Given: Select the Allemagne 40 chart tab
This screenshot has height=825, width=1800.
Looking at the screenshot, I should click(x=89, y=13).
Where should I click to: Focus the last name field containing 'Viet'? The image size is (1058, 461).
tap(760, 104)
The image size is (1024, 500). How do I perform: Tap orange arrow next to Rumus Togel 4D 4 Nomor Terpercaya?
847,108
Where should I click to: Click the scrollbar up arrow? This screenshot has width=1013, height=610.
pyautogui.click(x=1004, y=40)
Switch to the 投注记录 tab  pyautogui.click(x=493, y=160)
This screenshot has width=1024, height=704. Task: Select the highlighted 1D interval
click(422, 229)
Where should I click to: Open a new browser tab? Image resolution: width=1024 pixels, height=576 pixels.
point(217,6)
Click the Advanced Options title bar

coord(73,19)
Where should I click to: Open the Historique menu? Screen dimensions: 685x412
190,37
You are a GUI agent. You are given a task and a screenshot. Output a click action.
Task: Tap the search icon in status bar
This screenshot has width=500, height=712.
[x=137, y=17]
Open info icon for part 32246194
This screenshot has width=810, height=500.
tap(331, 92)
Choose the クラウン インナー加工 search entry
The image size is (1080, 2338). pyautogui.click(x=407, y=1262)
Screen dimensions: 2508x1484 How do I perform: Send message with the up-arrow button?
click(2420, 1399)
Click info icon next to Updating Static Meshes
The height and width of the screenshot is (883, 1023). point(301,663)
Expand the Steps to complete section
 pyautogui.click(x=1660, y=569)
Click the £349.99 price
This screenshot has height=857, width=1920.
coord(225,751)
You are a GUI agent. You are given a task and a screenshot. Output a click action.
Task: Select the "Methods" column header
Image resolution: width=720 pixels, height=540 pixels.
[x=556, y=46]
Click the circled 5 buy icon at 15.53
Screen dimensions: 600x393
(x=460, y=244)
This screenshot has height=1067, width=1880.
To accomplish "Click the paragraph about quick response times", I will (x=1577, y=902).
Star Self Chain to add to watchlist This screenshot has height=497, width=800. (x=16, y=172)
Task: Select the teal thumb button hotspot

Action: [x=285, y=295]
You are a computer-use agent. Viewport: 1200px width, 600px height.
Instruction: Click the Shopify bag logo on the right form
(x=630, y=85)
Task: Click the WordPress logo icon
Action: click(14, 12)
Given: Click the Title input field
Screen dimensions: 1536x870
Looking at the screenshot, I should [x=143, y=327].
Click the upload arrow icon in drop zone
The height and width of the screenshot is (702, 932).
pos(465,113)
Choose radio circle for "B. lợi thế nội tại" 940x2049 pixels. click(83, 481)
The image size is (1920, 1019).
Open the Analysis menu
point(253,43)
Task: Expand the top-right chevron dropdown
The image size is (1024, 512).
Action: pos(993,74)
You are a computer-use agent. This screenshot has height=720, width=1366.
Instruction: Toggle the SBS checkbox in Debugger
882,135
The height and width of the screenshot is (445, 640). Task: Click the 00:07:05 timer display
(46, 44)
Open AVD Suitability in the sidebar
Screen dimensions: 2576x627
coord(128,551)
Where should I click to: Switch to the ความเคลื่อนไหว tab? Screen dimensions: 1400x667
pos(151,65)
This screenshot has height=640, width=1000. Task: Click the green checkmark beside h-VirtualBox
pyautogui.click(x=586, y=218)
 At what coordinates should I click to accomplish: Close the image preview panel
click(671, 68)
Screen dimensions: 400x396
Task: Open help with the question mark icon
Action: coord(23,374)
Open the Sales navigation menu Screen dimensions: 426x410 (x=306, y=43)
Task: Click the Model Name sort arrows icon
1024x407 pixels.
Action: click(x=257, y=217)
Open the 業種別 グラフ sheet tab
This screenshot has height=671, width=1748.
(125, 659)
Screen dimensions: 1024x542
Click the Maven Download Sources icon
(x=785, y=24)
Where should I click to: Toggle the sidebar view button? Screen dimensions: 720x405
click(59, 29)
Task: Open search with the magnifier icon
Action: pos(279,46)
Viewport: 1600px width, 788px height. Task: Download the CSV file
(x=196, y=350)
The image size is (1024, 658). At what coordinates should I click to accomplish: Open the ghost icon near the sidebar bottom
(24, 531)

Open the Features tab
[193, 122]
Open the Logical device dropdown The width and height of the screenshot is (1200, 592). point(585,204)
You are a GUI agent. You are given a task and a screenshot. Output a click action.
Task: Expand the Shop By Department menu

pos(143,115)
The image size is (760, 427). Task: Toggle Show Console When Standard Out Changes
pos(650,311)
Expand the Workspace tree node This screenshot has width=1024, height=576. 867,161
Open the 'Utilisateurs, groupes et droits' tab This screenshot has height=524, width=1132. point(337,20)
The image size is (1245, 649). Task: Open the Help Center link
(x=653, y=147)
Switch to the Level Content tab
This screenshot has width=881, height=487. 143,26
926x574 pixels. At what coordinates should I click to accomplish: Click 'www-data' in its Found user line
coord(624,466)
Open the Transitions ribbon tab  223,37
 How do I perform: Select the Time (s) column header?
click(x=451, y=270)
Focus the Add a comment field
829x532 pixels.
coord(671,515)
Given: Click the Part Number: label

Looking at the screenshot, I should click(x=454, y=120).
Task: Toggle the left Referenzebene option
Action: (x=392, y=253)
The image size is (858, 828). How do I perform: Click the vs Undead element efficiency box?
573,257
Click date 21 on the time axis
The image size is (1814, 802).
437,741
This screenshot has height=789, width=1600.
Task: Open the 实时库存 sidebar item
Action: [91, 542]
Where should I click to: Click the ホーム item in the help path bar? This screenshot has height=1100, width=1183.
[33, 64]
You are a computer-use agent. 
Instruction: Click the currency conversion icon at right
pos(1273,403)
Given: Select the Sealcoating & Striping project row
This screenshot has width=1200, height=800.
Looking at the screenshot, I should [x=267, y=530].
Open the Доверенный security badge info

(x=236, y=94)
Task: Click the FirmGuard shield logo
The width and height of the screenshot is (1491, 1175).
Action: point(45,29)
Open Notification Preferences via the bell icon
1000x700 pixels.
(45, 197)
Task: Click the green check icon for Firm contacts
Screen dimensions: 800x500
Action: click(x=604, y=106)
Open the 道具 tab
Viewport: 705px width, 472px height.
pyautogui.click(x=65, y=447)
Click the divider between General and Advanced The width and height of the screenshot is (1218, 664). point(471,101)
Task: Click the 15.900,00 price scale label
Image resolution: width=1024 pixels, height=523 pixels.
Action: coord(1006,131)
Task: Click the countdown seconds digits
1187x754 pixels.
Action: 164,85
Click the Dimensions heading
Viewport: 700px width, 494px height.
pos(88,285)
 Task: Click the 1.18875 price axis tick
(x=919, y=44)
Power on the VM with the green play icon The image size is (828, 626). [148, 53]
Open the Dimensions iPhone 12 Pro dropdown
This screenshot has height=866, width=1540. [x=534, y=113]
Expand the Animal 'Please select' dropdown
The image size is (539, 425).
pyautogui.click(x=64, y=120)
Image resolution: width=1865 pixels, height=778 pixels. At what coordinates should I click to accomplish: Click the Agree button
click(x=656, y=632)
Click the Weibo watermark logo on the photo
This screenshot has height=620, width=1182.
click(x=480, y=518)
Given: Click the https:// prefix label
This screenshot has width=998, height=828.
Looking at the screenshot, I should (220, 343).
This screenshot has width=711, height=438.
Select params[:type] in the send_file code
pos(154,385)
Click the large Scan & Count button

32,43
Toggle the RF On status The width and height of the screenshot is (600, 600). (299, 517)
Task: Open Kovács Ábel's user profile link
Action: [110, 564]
━━━
Look back at the data above. Transcribe exactly the lines starting at the line that contains "At what coordinates should I click to accomplish: Close" and ending at the line that contains "Task: Click the Model Name sort arrows icon".

▶ [RESPONSE TO THE EXERCISE]
 At what coordinates should I click to accomplish: Close the image preview panel
click(671, 68)
Screen dimensions: 400x396
Task: Open help with the question mark icon
Action: coord(23,374)
Open the Sales navigation menu Screen dimensions: 426x410 (x=306, y=43)
Task: Click the Model Name sort arrows icon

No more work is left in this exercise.